Ce n’est pas pour rien que, à leur époque, des milices armées ont été créées par le Black Panthers Party (BPP) pour sécuriser les ghettos. Ce n’est pas pour rien que le BPP faisait la chasse aux dealers. Si le BPP a fait tout ça, c’est pour une seule raison : stopper l’hémorragie générale des ghettos et créer un terrain propice à une révolution socialiste.

Dépasser la légalisation du cannabis

C’est pour toutes ces raisons qu’on ne peut pas se suffire de notre argumentaire sur la légalisation du cannabis.

La conséquence de la légalisation, que ce soit au niveau de la précarité ou du risque sanitaire, n’est pas une solution envisageable : la pauvreté dans les quartiers restera inchangée. Le trafic de cannabis ne se retrouvera donc pas stoppée mais adaptée à la situation de la légalisation. Casse des prix, produits coupés… Si les petits acteurs actuels du trafic de drogue étaient « reconvertis », embauchés dans les coffee shop, il y aurait matière à discuter. Sauf que nous savons pertinemment que ce ne sera pas le cas. Le risque sanitaire est largement présent et dangereux quand on sait quels effets le cannabis peut avoir sur le psyché. Les dealers devront également, pour faire face à la concurrence légaliste, vendre d’autres drogues plus dures et plus dangereuses, donc plus mortelles. La cocaïne, déjà largement démocratisée depuis quelques années, va exploser en terme de demande et de trafic. L’héroïne (même si elle est moins démocratisée), va connaître, elle aussi, un boom dans sa vente et sa consommation.

Si le capitalisme parallèle est aussi fort dans nos quartiers et peut laisser place à ce qu’il y a de pire à son paroxysme, si la dépendance est aussi affirmée dans nos quartiers, ce n’est pas parce que les nôtres seraient incapables de se tenir, mais bien parce que la bourgeoisie Blanche ne souhaite ni intégrer, ni voir se révolter les quartiers populaires. Tant que la colère ne reprendra pas le pas, tant que la violence d’État ne sera pas convenablement prise au sérieux, tant que ce sera « Nous contre Nous » et pas « Nous contre Eux », tant qu’il n’y aura pas de ligne politique claire et correspondant à la réalité de la vie dans les quartiers, tant que la diaspora africaine ne convergera pas vers une lutte pour la libération de l’Afrique (continent le plus riche en matières premières, le plus pillé, la base de la politique post-coloniale en Europe), pour son émancipation, pour contrecarrer la fuite des cerveaux, tant que la libération du capitalisme mondial colonial et l’unité des pays de nos pairs africains n’aura pas abouti (parce que oui, penser au post-colonialisme est important mais combattre sa racine l’est tout autant). En bref, tant que le panafricanisme, l’anti-colonialisme, l’antiracisme et l’unité de la diaspora africaine ne seront pas notre priorité politique, aucune issue convenable ne pourra être mise en place.
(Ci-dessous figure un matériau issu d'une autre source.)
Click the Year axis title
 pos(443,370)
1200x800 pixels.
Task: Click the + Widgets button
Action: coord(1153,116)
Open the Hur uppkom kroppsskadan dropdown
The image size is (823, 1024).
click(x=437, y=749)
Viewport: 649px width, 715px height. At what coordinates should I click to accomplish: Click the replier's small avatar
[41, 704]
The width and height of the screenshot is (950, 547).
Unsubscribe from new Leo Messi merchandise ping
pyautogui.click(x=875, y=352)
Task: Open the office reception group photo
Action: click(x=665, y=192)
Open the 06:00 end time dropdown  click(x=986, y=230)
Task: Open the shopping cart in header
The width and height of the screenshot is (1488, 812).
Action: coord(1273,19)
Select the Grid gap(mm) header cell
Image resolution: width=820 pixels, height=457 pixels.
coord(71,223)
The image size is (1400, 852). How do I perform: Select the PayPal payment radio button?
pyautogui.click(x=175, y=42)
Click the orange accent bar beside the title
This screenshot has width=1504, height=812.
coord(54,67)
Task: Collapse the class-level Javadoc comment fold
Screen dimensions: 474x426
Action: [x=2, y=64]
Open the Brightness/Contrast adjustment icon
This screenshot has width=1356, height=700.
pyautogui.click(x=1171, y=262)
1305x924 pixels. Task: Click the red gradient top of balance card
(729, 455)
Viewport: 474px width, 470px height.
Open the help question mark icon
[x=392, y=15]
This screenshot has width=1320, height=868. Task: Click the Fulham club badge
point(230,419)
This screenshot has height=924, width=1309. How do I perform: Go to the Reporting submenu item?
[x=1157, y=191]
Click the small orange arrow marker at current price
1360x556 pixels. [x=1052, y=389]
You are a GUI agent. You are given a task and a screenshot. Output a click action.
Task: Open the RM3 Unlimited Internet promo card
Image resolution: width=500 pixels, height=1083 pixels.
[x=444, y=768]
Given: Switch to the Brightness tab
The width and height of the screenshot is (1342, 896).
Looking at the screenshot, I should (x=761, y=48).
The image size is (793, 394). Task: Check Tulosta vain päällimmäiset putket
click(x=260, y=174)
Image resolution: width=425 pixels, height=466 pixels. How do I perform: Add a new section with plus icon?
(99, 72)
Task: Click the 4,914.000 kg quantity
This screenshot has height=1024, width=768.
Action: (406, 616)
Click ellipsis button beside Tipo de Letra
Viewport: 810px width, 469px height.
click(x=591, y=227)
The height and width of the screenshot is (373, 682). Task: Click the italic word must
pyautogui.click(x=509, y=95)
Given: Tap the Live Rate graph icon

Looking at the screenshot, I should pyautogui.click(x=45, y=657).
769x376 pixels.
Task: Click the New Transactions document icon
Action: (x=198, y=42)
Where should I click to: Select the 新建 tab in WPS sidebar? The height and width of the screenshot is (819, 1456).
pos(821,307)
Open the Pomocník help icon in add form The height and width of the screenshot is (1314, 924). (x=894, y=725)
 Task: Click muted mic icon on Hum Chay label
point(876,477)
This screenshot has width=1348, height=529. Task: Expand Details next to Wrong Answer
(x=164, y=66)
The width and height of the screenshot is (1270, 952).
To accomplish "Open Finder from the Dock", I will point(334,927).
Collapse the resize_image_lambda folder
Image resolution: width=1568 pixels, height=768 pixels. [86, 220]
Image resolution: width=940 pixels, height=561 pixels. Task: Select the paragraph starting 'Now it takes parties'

Le rapprochement avec un maximum d’organisations panafricanistes, la centralité de la question raciale, sans laquelle le capitalisme n’aurait pas pu naître, la création d’un parti réellement communiste fort et allié de ces organisations doit être une priorité pour le NPA-A et l’ensemble des organisations révolutionnaires.  

  • 1. Sadri Khiari, Pour une politique de la racaille. Ed. Textuel, 2006.
  • 2.  Dosseh, la rue c’est rasoir. Album Vidaloa, 2018.